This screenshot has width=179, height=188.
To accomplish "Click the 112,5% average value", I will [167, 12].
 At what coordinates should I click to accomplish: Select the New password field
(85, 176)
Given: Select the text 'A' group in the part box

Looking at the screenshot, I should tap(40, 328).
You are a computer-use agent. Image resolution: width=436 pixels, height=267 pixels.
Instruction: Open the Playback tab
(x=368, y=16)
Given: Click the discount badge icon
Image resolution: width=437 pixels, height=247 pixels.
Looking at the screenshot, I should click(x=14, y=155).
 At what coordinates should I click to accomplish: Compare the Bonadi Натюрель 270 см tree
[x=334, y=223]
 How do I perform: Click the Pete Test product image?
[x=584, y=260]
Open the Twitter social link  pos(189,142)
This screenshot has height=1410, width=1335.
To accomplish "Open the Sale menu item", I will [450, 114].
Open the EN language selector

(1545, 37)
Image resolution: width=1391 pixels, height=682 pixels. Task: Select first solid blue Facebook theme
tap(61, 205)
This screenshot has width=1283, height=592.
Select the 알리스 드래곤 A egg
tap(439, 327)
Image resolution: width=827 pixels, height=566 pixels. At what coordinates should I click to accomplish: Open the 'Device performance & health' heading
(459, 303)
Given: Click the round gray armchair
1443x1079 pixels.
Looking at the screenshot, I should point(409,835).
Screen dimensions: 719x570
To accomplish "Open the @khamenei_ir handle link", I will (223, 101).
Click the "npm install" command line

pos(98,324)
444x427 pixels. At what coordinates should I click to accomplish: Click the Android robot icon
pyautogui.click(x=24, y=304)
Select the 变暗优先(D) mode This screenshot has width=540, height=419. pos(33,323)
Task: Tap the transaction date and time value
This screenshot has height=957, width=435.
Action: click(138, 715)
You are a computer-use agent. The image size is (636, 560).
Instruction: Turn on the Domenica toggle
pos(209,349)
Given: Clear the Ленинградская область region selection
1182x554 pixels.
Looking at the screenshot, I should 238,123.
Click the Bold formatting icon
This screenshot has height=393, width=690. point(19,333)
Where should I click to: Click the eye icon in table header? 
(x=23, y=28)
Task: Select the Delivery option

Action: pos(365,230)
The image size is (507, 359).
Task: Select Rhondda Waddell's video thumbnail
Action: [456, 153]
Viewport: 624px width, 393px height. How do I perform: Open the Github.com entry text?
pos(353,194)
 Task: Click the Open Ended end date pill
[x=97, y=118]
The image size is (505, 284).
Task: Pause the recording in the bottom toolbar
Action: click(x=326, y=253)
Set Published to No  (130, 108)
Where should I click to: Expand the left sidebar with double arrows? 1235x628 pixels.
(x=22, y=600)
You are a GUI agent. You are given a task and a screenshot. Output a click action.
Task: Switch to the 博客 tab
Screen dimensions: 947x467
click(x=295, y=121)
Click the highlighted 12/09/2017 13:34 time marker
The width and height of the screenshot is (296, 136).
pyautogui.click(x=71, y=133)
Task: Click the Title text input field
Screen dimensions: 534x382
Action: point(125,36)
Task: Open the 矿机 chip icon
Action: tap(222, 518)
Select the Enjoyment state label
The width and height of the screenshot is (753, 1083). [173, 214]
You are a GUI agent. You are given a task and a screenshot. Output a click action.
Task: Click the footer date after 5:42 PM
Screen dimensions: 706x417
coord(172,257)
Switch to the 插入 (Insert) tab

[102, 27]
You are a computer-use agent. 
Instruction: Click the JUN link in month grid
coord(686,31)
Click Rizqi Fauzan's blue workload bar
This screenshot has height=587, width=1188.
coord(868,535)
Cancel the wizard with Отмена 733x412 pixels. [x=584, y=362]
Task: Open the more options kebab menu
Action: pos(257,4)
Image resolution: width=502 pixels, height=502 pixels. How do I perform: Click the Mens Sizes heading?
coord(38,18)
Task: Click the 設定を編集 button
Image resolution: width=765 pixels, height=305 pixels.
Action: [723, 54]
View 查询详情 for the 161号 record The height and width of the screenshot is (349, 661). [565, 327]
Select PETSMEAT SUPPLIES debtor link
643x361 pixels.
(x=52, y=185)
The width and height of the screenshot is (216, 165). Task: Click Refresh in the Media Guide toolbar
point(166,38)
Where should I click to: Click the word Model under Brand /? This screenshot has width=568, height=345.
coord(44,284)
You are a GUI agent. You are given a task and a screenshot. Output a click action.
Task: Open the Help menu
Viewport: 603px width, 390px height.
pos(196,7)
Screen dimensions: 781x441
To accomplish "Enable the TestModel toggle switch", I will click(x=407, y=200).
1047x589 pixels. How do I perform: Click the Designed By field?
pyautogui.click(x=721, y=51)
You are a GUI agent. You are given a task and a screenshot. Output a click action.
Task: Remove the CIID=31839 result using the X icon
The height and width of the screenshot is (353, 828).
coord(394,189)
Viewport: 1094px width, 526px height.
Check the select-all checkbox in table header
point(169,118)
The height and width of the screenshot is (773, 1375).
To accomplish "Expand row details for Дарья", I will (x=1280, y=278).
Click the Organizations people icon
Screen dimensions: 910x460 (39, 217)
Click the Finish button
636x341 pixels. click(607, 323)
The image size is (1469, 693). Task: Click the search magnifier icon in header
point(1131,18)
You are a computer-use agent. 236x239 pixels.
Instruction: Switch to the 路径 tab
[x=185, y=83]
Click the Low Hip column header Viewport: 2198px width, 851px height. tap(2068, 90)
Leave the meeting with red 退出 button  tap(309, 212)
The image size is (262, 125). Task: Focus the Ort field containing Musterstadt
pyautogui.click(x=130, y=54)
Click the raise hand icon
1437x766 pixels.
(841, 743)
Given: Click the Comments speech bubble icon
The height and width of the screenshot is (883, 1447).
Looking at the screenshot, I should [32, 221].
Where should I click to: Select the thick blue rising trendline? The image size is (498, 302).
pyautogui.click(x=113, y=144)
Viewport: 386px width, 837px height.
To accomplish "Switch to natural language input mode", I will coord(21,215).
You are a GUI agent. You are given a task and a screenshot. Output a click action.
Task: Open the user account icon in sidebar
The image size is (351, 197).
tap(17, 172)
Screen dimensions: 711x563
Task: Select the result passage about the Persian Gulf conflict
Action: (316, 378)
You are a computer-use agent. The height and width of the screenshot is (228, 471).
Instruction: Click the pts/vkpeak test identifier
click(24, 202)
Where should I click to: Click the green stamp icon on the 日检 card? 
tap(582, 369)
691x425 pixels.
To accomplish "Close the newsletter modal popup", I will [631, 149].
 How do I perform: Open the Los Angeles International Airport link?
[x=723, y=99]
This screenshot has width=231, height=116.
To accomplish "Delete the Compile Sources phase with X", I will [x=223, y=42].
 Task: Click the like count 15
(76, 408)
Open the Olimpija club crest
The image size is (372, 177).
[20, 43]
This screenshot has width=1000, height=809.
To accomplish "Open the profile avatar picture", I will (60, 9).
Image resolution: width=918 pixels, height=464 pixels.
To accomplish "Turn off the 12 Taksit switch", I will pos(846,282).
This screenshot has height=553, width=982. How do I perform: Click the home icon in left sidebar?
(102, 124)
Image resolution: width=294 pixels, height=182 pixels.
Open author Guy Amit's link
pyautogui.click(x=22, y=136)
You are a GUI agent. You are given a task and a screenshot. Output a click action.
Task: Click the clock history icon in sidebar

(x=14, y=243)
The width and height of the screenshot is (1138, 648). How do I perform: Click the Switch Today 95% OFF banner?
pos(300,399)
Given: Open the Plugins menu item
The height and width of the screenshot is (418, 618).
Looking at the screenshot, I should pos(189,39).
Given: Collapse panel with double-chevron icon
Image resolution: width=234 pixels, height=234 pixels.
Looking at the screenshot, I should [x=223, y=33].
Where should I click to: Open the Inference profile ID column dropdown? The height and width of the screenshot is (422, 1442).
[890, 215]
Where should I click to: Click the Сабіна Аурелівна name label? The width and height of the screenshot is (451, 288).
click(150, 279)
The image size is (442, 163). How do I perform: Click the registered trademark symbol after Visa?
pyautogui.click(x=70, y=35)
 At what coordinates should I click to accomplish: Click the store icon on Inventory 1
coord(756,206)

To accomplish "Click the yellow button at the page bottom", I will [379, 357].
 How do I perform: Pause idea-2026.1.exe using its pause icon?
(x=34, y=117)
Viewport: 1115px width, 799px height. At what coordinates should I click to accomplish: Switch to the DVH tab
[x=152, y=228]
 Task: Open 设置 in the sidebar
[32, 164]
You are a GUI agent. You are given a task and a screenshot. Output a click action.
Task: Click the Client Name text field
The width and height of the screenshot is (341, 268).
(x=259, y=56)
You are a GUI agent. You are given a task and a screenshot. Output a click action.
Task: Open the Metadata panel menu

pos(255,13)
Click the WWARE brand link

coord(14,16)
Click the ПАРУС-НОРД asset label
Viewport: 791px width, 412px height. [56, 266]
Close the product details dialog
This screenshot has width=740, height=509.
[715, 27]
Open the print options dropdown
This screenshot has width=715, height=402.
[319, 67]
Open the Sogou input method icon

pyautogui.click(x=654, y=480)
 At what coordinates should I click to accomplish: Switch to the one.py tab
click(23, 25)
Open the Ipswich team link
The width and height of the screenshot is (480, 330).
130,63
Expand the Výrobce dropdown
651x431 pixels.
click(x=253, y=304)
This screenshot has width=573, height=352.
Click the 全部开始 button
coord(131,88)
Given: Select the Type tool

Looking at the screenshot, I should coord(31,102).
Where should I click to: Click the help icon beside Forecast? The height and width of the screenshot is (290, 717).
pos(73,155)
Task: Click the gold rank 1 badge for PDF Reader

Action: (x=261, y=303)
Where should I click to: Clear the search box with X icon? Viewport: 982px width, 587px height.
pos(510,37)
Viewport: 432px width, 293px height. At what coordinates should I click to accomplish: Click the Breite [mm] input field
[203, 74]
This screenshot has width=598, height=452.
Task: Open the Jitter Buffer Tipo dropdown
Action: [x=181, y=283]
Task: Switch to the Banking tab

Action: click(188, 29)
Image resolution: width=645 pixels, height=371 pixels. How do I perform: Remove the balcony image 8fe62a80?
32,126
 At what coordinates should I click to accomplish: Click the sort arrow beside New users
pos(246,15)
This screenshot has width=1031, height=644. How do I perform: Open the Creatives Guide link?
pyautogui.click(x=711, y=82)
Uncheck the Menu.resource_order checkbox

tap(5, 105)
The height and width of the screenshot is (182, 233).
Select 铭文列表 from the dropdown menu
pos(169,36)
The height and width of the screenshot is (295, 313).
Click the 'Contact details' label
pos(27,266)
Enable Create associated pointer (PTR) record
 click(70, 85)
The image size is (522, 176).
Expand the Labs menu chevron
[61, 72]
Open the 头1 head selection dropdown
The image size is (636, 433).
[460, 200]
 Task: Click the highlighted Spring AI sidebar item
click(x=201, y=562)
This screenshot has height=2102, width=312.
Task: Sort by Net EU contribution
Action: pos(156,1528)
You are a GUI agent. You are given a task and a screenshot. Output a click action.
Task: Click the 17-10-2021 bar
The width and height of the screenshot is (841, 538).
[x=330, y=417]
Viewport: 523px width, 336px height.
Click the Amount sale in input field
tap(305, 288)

══════════════════════════════

Give the number of lines in the records that hold the word "computer", with no other words.

5